Si la loi semble donc avoir atteint ses objectifs auprès des commerçants, elle semble aussi les avoir atteints auprès des salariés, d'après ce qu'ils nous ont dit. Les accords collectifs ont permis de prévoir des compensations pour tous les salariés concernés, allant parfois jusqu'à un triplement du salaire, y compris pour les salariés qui travaillaient précédemment sans compensation dans les zones touristiques et les zones commerciales, grâce à la capacité de certaines organisations syndicales – je dis bien « certaines » – de négocier de meilleurs accords. Le volontariat semble aussi avoir été respecté. Les commerçants ne manquent pas de salariés volontaires, qui sont par exemple 90 % aux Galeries Lafayette. Le travail du soir est aussi un bon vecteur d'emplois à temps partiel, pour les étudiants qui trouvent là une source de revenus leur permettant d'assumer le coût de leurs études.

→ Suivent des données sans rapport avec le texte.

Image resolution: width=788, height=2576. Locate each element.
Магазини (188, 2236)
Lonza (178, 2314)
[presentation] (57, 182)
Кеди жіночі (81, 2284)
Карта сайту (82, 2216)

Nous regrettons cependant de ne pas disposer d'études statistiques permettant d'évaluer les retombées en termes d'emplois créés et le développement économique à l'intérieur et à l'extérieur de ces zones, alors même que la loi avait prévu que le Gouvernement remette au Parlement un rapport pour chaque ZTI.
Nous avons également constaté que nombreux sont les commerces qui disposaient précédemment d'une autorisation d'ouvrir le dimanche en zone touristique ou en zone commerciale et qui n'ont toujours pas mis en place l'accord collectif prévu par la loi pour déterminer les compensations dues aux salariés. Le délai de deux ans ouvert par le législateur pour se mettre en règle, porté ensuite à trois ans, a expiré le 1er septembre dernier. L'emploi de salariés le dimanche sans accord de compensation est donc illégal depuis cette date. Nous jugeons nécessaire qu'une campagne de sensibilisation incite ces commerces à se mettre au plus vite en conformité avec la loi.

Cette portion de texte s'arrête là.